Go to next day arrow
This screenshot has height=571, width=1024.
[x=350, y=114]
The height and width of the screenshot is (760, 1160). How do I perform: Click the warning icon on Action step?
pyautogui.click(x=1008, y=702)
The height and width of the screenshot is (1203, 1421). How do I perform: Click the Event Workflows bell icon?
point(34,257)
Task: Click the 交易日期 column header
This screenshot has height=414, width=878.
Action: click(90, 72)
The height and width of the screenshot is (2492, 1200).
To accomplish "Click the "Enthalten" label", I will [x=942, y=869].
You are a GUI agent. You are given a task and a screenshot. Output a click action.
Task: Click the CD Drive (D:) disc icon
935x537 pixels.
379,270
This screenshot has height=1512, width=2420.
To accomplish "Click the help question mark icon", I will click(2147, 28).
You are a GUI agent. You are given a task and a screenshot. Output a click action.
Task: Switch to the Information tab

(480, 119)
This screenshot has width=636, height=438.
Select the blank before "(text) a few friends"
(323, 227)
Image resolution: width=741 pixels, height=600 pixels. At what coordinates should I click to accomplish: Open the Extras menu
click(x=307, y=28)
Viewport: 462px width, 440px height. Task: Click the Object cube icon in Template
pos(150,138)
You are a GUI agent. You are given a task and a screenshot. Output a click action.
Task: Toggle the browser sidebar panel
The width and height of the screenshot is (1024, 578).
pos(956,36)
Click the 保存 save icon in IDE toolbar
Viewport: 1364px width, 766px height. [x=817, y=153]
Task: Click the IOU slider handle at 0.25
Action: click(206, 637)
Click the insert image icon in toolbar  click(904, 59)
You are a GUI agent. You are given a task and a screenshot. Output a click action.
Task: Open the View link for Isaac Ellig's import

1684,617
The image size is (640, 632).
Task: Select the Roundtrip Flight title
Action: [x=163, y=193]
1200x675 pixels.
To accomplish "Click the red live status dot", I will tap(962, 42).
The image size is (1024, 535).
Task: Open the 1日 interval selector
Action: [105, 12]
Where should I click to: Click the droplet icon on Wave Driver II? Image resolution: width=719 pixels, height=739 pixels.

--

What to do: Please copy out the records from the start through the line containing "pos(150,138)", keeping both ends.

Response below:
Go to next day arrow
This screenshot has height=571, width=1024.
[x=350, y=114]
The height and width of the screenshot is (760, 1160). How do I perform: Click the warning icon on Action step?
pyautogui.click(x=1008, y=702)
The height and width of the screenshot is (1203, 1421). How do I perform: Click the Event Workflows bell icon?
point(34,257)
Task: Click the 交易日期 column header
This screenshot has height=414, width=878.
Action: click(90, 72)
The height and width of the screenshot is (2492, 1200).
To accomplish "Click the "Enthalten" label", I will [x=942, y=869].
You are a GUI agent. You are given a task and a screenshot. Output a click action.
Task: Click the CD Drive (D:) disc icon
935x537 pixels.
379,270
This screenshot has height=1512, width=2420.
To accomplish "Click the help question mark icon", I will click(2147, 28).
You are a GUI agent. You are given a task and a screenshot. Output a click action.
Task: Switch to the Information tab

(480, 119)
This screenshot has width=636, height=438.
Select the blank before "(text) a few friends"
(323, 227)
Image resolution: width=741 pixels, height=600 pixels. At what coordinates should I click to accomplish: Open the Extras menu
click(x=307, y=28)
Viewport: 462px width, 440px height. Task: Click the Object cube icon in Template
pos(150,138)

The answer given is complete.